|Title||Portrait of Richard Bateman (d. 1773)|
|Collection||Birmingham Museum and Art Gallery|
|Artist||Levrac-Tournières, Robert (French painter, 1667-1752)|
|Description||Richard Bateman (called 'Dicky') is shown wearing a richly embroidered Chinese gown, his hand points to a Chinese calligraphic scroll resting on a ledge, on the front of which is painted a grisaille bas-relief. In the background is a building à la chinois painted red, blue and yellow and decorated with carved dragons. Bateman was an influential arbiter of taste and a close friend of Horace Walpole. He introduced Chinese and Indian styles into his house and garden, Grove House, at Old Windsor and the Thames. In 1781, seven years after Bateman's death, Walpole wrote to Lord Strafford that Richard Bateman was the 'founder of the Sharawadgi taste in England'. Bateman's eclectic tastes are confirmed by George Lyttleton's description of Grove House as 'half-gothic, half attic, half-chinese and completely fribble', a description supported by Thomas Robbins' views (private collection) painted before 1748.|
|Current Accession Number||1974P19|
|Former Accession Number||P.19´74|
|Inscription||front lr 'R Tournier 1741' [illegible]|
|Subject||portrait (Bateman, Richard)|
|Measurements||49.0 x 35.8 cm cm (estimate)|
|Material||oil on canvas|
|Acquisition Details||Purchased from Paul Levi with the aid of the V & A Purchase Grant Fund 1974.|
|Provenance||Commissioned by Richard Bateman's elder brother, William, Ist Viscount Bateman, in Paris, 1741; Major Derick Hill Wood; Paul Levi sale Sotheby's 24 October 1973, lot 137.|
|Principal Exhibitions||Paris Salon, 1742, cat. no. 7|
|Publications||Harris, J., 'Father of the Gardenesque', Country Life, 1979, p. 1838; Cannon-Brookes, P., ' Picture Framing: A Neglected Art', NACF Review, 1984, p. 90, 92; Cannon-Brookes, P., 'Robert Tournière, Lord Bateman and Two Picture Frames', The International Journal of Museum Management and Curatorship, 1985, pp. 141-145; Harris, J., 'A pioneer in gardening - Dickie Bateman re-assessed', Apollo, October 1993, p. 230; Foreign Paintings in Birmingham Museum and Art Gallery, A Summary Catalogue, 1983, no. 146.|
|Notes||The commission is mentioned in a series of letters belonging to the widow of Major Hill Wood, Hunters Hill, Hartley, Witney, Hants. Dr John Harris of the Royal Instititute of British Architects had copies of the relevant extracts.

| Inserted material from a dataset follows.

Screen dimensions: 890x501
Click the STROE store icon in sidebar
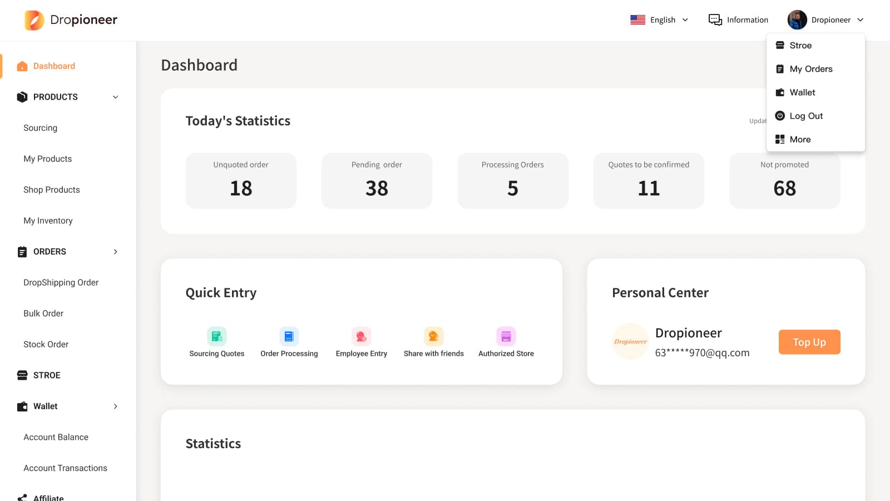(22, 375)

In a letter to Richard Bateman, written by Viscount Bateman from Paris, 24 October 1741, he told him that the painter was waiting for a drawing of the porch, while in a letter of the 27 October, 1741 he reported that 'your porch is placed in your picture and has a charming effect'. In a third letter, Viscount Bateman refers to the frame as 'the prettiest and finest that ever was seen. Tournier and others say there never was one made at Paris §si magnifique et si bon gout§'. In 1742, Viscount Bateman paid £300 for the frame, the same price that he paid Le Vrac for the portrait. Le Vrac was also commissioned to paint a second portrait of John Bateman (called 'Slender') son of William, 1st Viscount Bateman which was framed equally lavishly (sold Sotheby's, 24 October 1973, lot 137).
Letter from Dr. Giles Worsley (1993) states that the building in the background is a garden house, not a dwelling house as John Harris suggested.